> **PROBLEM**
Output, word for word, the lines of this listing that fall between the line with "The height and width of the screenshot is (681, 881)." and the line with "Given: Click the Not", counting both of those lines, and no others.

*** Opening RECORDS FOR THIS TASK ***

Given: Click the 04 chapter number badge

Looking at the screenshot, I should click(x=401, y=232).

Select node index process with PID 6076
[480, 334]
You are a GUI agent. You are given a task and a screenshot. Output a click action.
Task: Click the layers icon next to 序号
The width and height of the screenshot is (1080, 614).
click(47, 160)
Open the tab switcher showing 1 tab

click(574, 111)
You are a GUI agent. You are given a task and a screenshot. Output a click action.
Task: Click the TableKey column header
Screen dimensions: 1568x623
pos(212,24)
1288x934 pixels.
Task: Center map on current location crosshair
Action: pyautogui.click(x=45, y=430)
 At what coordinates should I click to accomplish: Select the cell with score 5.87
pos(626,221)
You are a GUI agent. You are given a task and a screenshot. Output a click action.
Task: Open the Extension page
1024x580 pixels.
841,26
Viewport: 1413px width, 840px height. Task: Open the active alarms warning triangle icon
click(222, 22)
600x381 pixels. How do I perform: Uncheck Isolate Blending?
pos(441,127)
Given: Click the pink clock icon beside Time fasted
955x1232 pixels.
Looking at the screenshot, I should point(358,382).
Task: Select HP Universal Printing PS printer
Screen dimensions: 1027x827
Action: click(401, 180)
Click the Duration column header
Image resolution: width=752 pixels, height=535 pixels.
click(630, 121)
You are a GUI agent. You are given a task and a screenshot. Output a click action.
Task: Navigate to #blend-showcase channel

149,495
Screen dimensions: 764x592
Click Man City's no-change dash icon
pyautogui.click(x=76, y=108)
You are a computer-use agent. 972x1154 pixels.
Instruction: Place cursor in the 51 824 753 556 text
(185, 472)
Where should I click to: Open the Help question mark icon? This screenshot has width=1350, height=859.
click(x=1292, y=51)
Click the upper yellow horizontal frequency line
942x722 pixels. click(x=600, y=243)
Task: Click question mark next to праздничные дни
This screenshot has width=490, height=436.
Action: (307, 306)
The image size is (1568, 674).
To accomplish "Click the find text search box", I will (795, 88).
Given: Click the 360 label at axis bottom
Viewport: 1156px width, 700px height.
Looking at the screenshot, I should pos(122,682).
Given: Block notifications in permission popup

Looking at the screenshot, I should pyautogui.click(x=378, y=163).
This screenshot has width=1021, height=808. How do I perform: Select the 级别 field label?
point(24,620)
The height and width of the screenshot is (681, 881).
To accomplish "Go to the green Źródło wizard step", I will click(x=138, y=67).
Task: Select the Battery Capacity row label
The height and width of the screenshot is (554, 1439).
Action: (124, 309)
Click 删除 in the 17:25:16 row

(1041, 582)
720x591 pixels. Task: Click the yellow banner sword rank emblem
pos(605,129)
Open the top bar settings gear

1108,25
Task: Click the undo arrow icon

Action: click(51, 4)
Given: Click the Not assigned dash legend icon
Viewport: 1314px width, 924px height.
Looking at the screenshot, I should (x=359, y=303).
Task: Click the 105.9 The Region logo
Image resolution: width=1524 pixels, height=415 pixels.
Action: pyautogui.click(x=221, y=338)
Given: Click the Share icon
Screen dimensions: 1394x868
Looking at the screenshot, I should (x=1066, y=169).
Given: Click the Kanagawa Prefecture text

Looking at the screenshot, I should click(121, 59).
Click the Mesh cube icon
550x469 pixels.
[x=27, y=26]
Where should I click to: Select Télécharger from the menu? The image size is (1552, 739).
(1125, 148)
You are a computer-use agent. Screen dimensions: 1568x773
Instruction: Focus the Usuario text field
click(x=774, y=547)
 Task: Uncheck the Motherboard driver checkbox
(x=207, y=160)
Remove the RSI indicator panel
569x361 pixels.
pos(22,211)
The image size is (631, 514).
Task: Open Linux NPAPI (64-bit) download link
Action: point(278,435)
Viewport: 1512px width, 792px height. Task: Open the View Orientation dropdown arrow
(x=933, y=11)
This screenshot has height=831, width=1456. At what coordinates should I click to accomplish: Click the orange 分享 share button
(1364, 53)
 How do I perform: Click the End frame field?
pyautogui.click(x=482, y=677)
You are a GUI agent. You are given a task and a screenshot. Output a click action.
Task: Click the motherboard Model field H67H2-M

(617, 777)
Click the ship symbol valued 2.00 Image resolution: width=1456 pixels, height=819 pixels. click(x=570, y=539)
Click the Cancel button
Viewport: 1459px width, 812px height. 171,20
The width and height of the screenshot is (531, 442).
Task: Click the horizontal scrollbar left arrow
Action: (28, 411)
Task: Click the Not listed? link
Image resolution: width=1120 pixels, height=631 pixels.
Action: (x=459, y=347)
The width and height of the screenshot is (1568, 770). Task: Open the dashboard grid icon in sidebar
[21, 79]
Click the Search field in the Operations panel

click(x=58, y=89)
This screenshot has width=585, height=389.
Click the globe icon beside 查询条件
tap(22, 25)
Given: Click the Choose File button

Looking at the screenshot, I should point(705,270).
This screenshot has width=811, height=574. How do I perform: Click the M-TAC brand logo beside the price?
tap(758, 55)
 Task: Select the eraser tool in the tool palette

*** Closing RECORDS FOR THIS TASK ***

> **ANSWER TO THE EXERCISE**
The height and width of the screenshot is (681, 881).
To accomplish "Go to the green Źródło wizard step", I will click(x=138, y=67).
Task: Select the Battery Capacity row label
The height and width of the screenshot is (554, 1439).
Action: (124, 309)
Click 删除 in the 17:25:16 row

(1041, 582)
720x591 pixels. Task: Click the yellow banner sword rank emblem
pos(605,129)
Open the top bar settings gear

1108,25
Task: Click the undo arrow icon

Action: click(51, 4)
Given: Click the Not assigned dash legend icon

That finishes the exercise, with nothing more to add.